Carbon doped TiO2 nanotubes photoanodes prepared by in-situ anodic oxidation of Ti-foil in acidic and organic medium with photocurrent enhancement

Carbon doped titanium oxide nanotubular arrays (C-TNT) were successfully fabricated in highly ordered arrays by in-situ anodic oxidation of titanium foil to enhance the photoelectrochemical performance of titanium oxide nanotubular arrays (TNT) under visible light. The carbon doped titanium oxide nanotube was achieved via an in-situ anodic oxidation of titanium foil at 20 V in acidic and organic media with 0.5 and 1 wt% carbon source (polyvinyl alcohol, PVA) at room temperature.
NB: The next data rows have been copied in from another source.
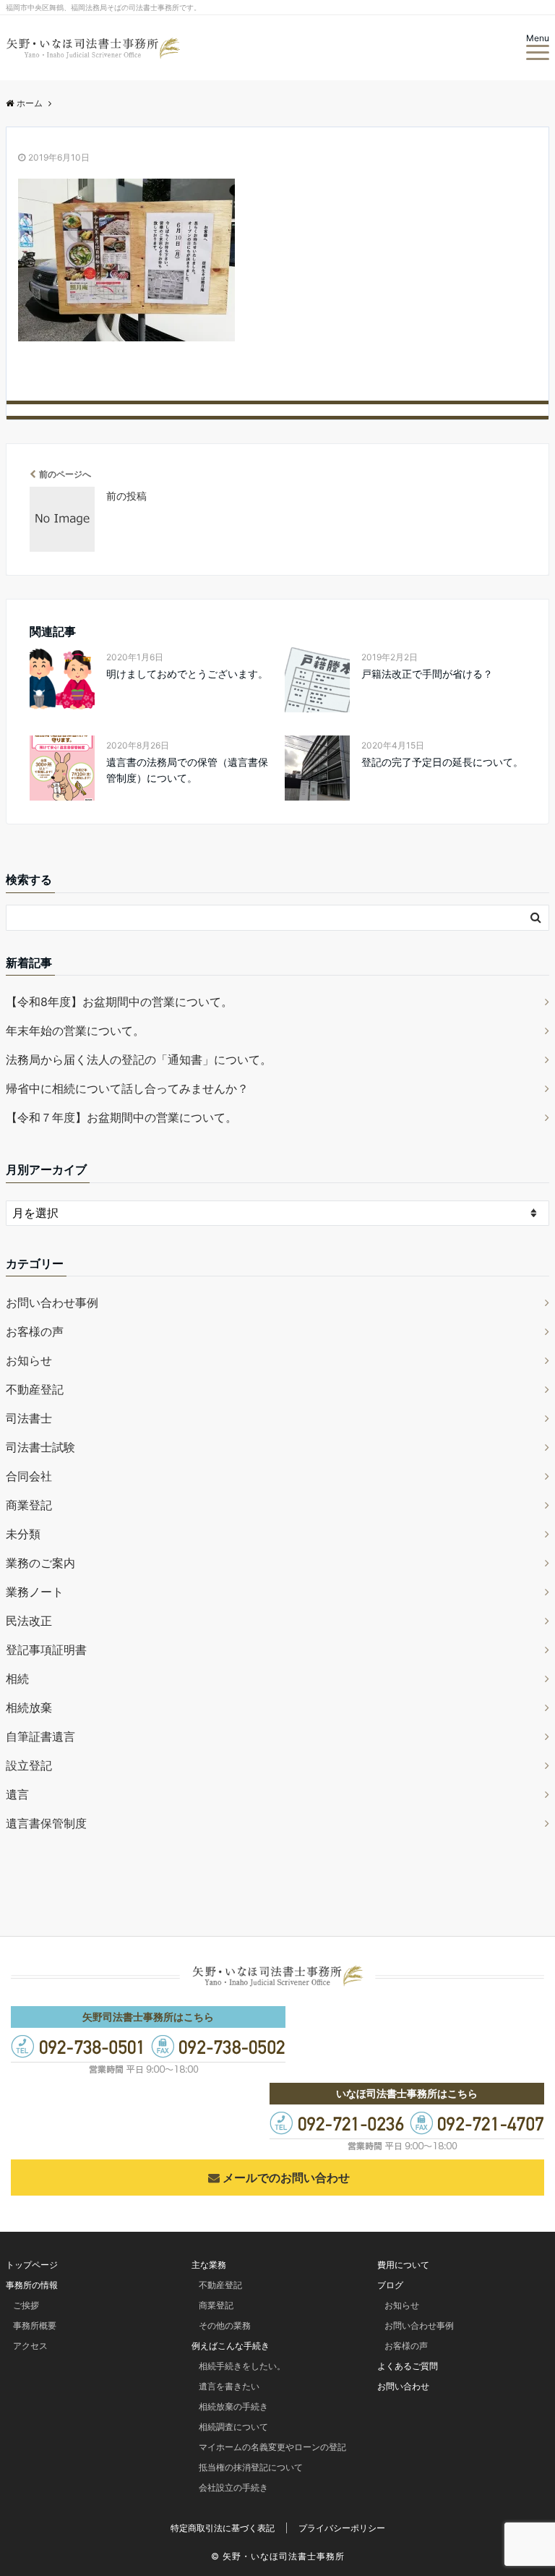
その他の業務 (225, 2325)
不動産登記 (35, 1389)
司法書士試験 (40, 1447)
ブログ (390, 2284)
The carbon was incorporated from PVA into the titanium oxide nanotubular arrays during the anodic oxidation process. FESEM micrographs of the nanotubular arrays of C-TNT showed uniform vertical nanotubes. The external shapes of the pores and structures of the nanotubular arrays of C-TNT were affected by the percentage of PVA in both of the electrolytes. The amounts of C incorporated into TNT increased linearly with the amount of PVA introduced into the electrolyte. The morphology of the C-TNT produced by in-situ doping is superior in terms of uniformity, and the nanotubes grow in the preferred z-direction compared to C-TNT obtained using a post doping technique. The influence of the carbon contents on the photocurrent densities of C-TNT photoanodes was tested in a photoelectrochemical cell, and the current–potential (I–V) profiles were established.